Local Irish roots run deep and a Ventura County farming legacy continues five generations later
For over 200 years, immigrants have been coming to Ventura County for one reason: to work in agriculture and for several local farm families their roots run very deep not only in the history of our community but the earth that feeds us.
One such family is the McGrath clan. One of Ventura County’s oldest and most influential families and probably one of its largest, this fifth generation farming family continues to this day its family’s tradition of not only farming but also being good stewards to the land.
A Ventura County farming legacy begins
Joseph Dominick McGrath left Ireland in 1846. He and more than 1.5 million adults and children left Ireland to seek refuge in America during the Great Potato Famine. The famine was a catastrophic period of Irish history between 1845 and 1852.
He arrived in New York and spent time there as well as Illinois and Connecticut before heading to San Francisco. He traveled by way of the Isthmus of Panama where he crossed that strip of land by mule, then boarded a ship bound for San Francisco.
In 1861, Dominick settled in Alameda County where is raised sheep for six years.
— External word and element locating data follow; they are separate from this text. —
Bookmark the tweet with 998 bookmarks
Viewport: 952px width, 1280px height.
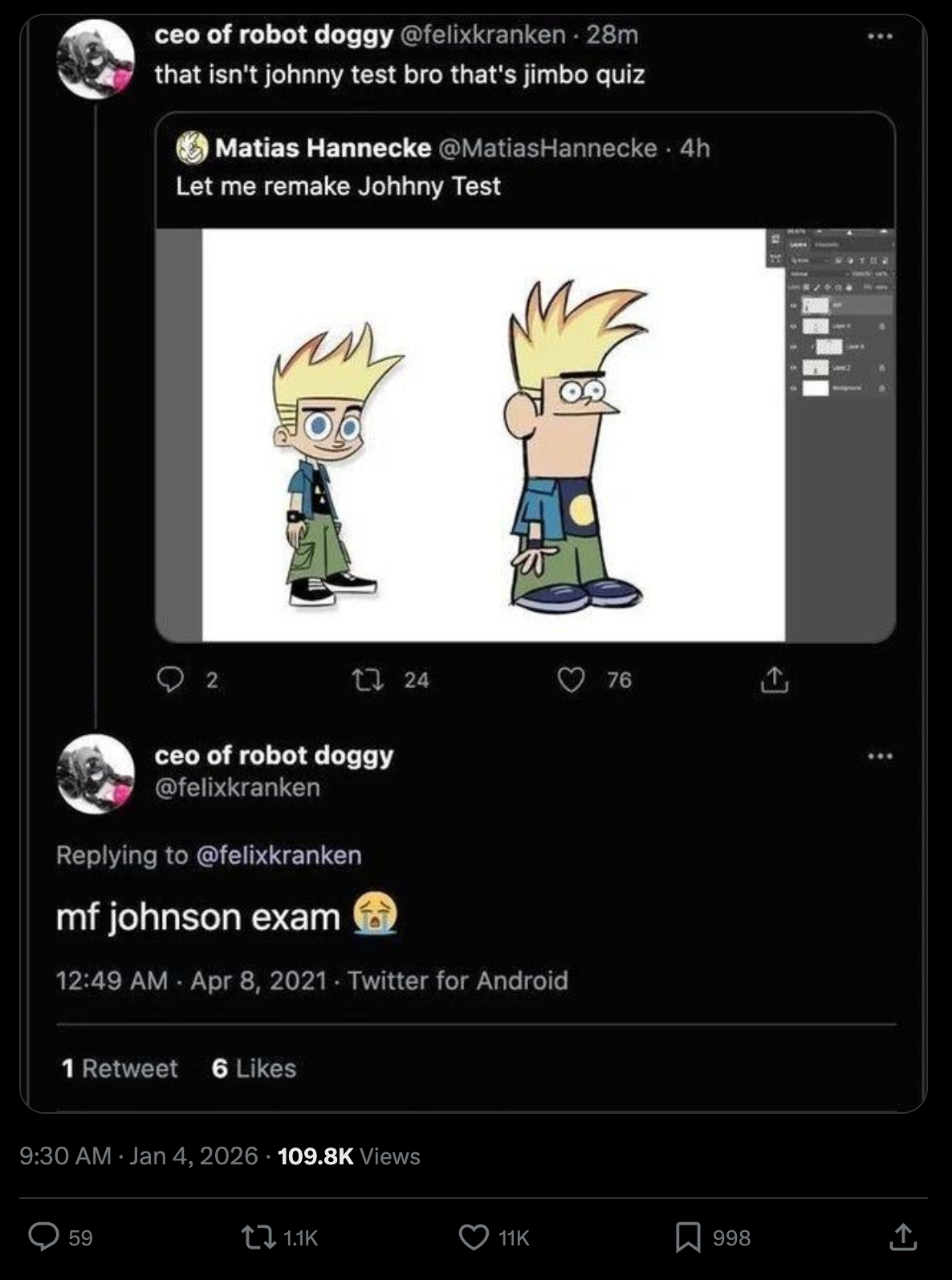pyautogui.click(x=687, y=1237)
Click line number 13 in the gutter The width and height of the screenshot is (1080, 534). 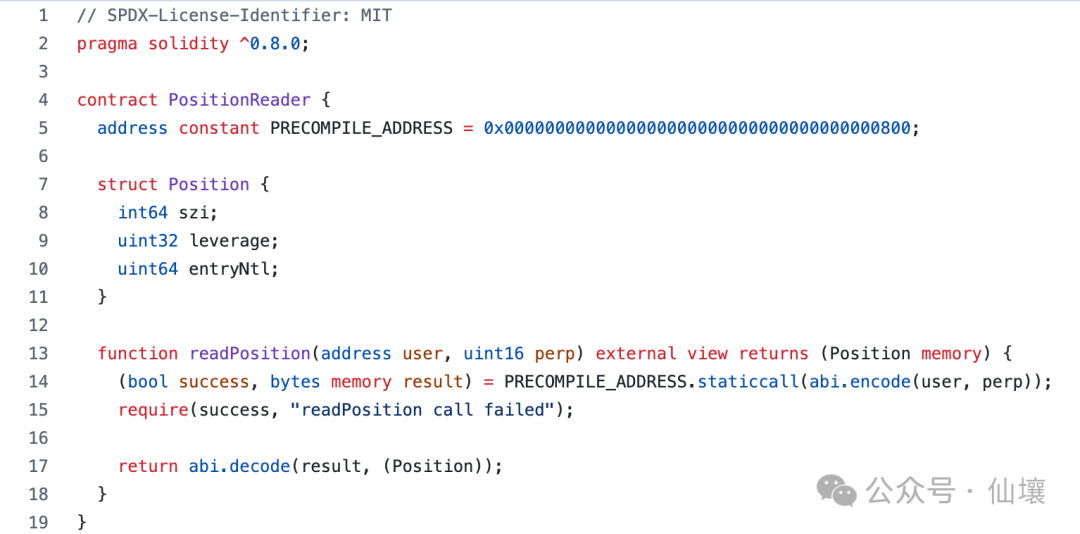38,353
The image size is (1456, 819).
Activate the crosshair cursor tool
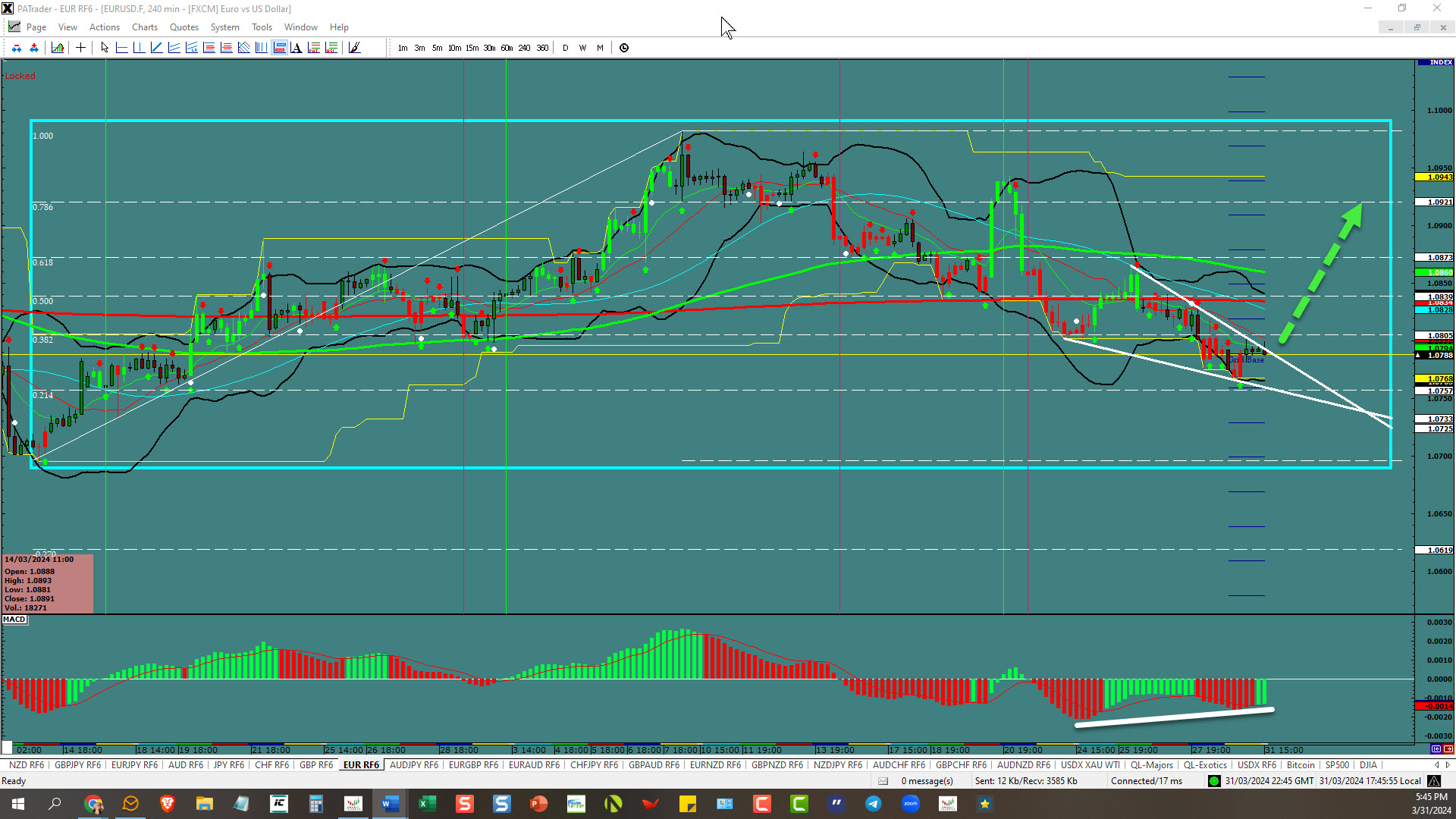click(80, 48)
During this time, he stowed away every dime he could with a plan to create a better life. He married Bridget Donlon in 1866 in the city of Dublin in Alameda County. Bridget was 22 and Dominick was 40 years of age. During those years in Alameda, Dominick took trips to Southern California to what is now Ventura County.
He explored the area looking for land to acquire. Dominick was very impressed with the abundance of wild mustard growing near the area now known as Oxnard. He returned home to settle his affairs and pack up his family of four daughters and wife and head out for his newly acquired 1,453-acre parcel of land.
In 1879, the main ranch house was completed and was named Home Ranch. It was located just off of Gonzales Road, one mile from the ocean in Oxnard. In 1900, just before the railroad arrived in Montalvo, Dominick purchased 490 acres from the Olivas Family. He continued buying ranches in the surrounding area. It was said that a person could walk from Montalvo to Hueneme and not leave McGrath property. By the time Dominick had lived out his life, he acquired over 700 acres.
The luck of the draw – a legacy in farming continues
Dominick and Bridget McGrath had four sons: Hugo, Robert, Frank and Joseph. They worked the land with their father and continued to build the ranch into a 5,000-acre spread spanning Ventura, Port Hueneme and along the coast.
As each of the sons grew and started their own families, they felt it was time for each of them to go out on their own. So they began to divide up the ranch. It took two years of planning and organizing to complete the division as so many things had to be considered: land, homes, livestock, implements and so on. This truly was a huge undertaking for the brothers, as they also had to tend to the daily business of running the farm.
in 1948, with the land divisions finally decided, they now had to determine who got first choice in picking the parcel they wanted. And who went next. And so on. So, in true McGrath spirit, it was all going to be decided by the draw of cards! Each drew a card to decide who would get first choice, second, and third.
Five generations of farming – The McGrath family today
The McGrath family has now been farming throughout Ventura County for five generations. According to the USDA, most family farms in the United States are rarely passed on and the percentage of same-family ownership declines with each generation. This alone is an anomaly, but there is something even more special about this amazing clan. It is their sense of community, helping and giving back. You would be hard pressed not to find a McGrath’s sitting on a board of a local charity, school or organization, rolling up their sleeves to try and help to improve the place we call home. This comes not only from their deep roots but also from generations of respect for the land and for wanting more – not just for themselves but all of us in the community.